--- EXERCISE BRIEF ---
Duplicate the following items line for line.
- - -
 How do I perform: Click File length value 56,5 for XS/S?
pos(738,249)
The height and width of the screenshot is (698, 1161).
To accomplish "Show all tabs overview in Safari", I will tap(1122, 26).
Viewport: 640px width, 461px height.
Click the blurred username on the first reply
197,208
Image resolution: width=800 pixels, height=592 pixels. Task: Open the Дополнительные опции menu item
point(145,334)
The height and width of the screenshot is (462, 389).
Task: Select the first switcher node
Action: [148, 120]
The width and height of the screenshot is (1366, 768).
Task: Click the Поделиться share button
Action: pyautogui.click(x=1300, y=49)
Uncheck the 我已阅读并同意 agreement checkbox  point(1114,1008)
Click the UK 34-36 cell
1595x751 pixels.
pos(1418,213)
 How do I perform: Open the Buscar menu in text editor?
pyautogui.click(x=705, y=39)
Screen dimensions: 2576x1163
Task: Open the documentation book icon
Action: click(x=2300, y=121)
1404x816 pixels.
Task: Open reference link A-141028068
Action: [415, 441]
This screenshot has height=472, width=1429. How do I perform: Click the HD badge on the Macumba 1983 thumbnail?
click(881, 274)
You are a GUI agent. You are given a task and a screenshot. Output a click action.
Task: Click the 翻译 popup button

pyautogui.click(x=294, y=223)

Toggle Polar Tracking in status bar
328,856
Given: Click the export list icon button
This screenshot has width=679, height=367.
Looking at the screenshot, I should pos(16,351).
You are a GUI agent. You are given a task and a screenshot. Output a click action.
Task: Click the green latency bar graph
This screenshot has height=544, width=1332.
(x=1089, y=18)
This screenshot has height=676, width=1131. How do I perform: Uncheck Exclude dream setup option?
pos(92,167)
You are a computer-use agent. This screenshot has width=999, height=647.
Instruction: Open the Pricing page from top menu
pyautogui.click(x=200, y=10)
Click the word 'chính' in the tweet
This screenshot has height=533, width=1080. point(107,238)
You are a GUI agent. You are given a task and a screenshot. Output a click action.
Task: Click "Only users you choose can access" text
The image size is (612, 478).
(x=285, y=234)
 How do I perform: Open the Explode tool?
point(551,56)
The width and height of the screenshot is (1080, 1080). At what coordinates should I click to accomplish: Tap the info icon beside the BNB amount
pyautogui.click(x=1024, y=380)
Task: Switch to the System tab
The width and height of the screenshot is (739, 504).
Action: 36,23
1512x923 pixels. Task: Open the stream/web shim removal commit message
- - -
--- TASK RESULT ---
 How do I perform: Click File length value 56,5 for XS/S?
pos(738,249)
The height and width of the screenshot is (698, 1161).
To accomplish "Show all tabs overview in Safari", I will tap(1122, 26).
Viewport: 640px width, 461px height.
Click the blurred username on the first reply
197,208
Image resolution: width=800 pixels, height=592 pixels. Task: Open the Дополнительные опции menu item
point(145,334)
The height and width of the screenshot is (462, 389).
Task: Select the first switcher node
Action: [148, 120]
The width and height of the screenshot is (1366, 768).
Task: Click the Поделиться share button
Action: pyautogui.click(x=1300, y=49)
Uncheck the 我已阅读并同意 agreement checkbox  point(1114,1008)
Click the UK 34-36 cell
1595x751 pixels.
pos(1418,213)
 How do I perform: Open the Buscar menu in text editor?
pyautogui.click(x=705, y=39)
Screen dimensions: 2576x1163
Task: Open the documentation book icon
Action: click(x=2300, y=121)
1404x816 pixels.
Task: Open reference link A-141028068
Action: [415, 441]
This screenshot has height=472, width=1429. How do I perform: Click the HD badge on the Macumba 1983 thumbnail?
click(881, 274)
You are a GUI agent. You are given a task and a screenshot. Output a click action.
Task: Click the 翻译 popup button

pyautogui.click(x=294, y=223)

Toggle Polar Tracking in status bar
328,856
Given: Click the export list icon button
This screenshot has width=679, height=367.
Looking at the screenshot, I should pos(16,351).
You are a GUI agent. You are given a task and a screenshot. Output a click action.
Task: Click the green latency bar graph
This screenshot has height=544, width=1332.
(x=1089, y=18)
This screenshot has height=676, width=1131. How do I perform: Uncheck Exclude dream setup option?
pos(92,167)
You are a computer-use agent. This screenshot has width=999, height=647.
Instruction: Open the Pricing page from top menu
pyautogui.click(x=200, y=10)
Click the word 'chính' in the tweet
This screenshot has height=533, width=1080. point(107,238)
You are a GUI agent. You are given a task and a screenshot. Output a click action.
Task: Click "Only users you choose can access" text
The image size is (612, 478).
(x=285, y=234)
 How do I perform: Open the Explode tool?
point(551,56)
The width and height of the screenshot is (1080, 1080). At what coordinates should I click to accomplish: Tap the info icon beside the BNB amount
pyautogui.click(x=1024, y=380)
Task: Switch to the System tab
The width and height of the screenshot is (739, 504).
Action: 36,23
1512x923 pixels. Task: Open the stream/web shim removal commit message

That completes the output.